I have been a huge fan of Wikipedia for years, but as with most non-authenticated information sources, it's tricky to know for sure that everything on it is reliable.

This article: http://www.tech2.com/india/news/telecom/wikipedia-hijacked-to-spread-malware/2667/0 points out that the German edition of Wikipedia was used to spread malware by uploading the program to Wikipedia, then spamming people saying to go to Wikipedia to get the fix for a new worm.  The spam appeared to be from Wikipedia to the untrained eye.

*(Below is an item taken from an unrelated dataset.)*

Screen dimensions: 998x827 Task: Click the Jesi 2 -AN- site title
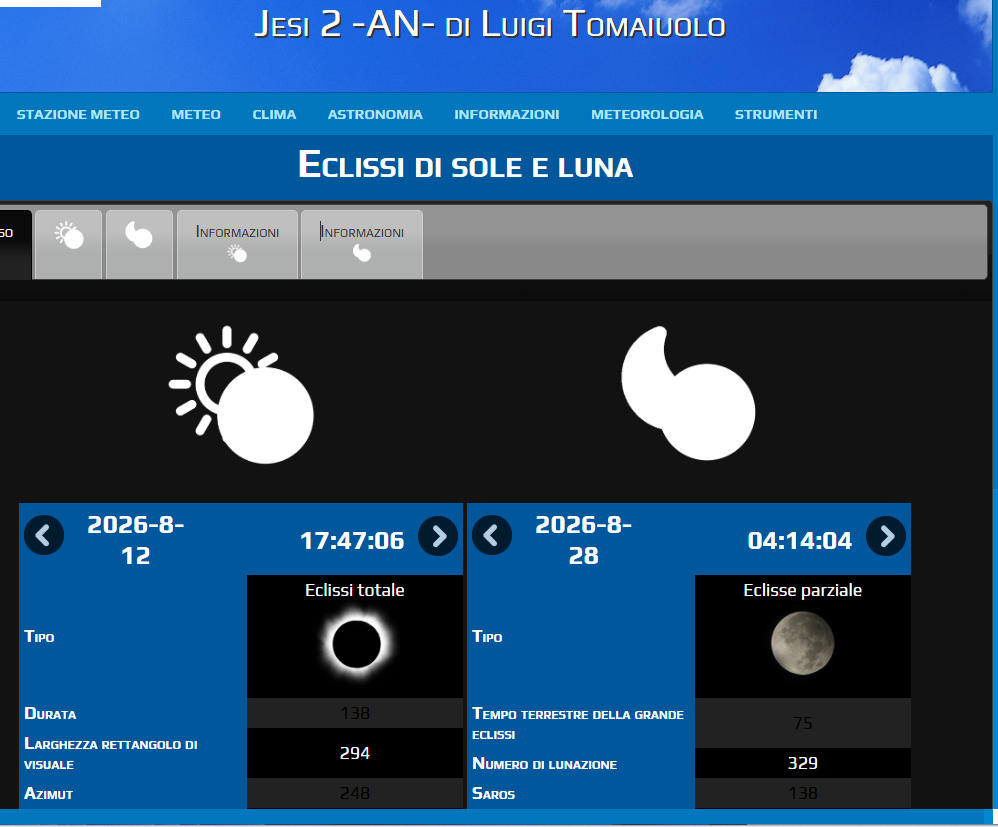coord(489,26)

Critics of Wikipedia claim that this is a weakness of Wikipedia, and I agree in a limited way.  I consider this as just another example of the ability to piggy back on the credibility of one group to distribute something questionable.  Another example is the email that appears to come from your bank or ISP that warns you of the threats of phishing scams, then provides either an attached file or link to a program that will help protect you.  There were a rash of these last year.  The big difference is that Wikipedia was actually hosting this file, but even if it wasn't this wouldn't be very hard to fake out and make it look like the file was hosted there.

I think one partial solution for Wikipedia would be to expose the authors more readily so that it's easier to determine who's writing what, at least in some fashion.  Adding in an author creditability rating (think ebay ratings with more granularity) would then increase the likelyhood that the information contained in the site is valid, or at least make it easier to determine when to take it with a grain of salt.

Social Engineering techniques will never go away, but adding a systematic way for tracking creditability will help mitigate some of the more blatant abuses of public trust.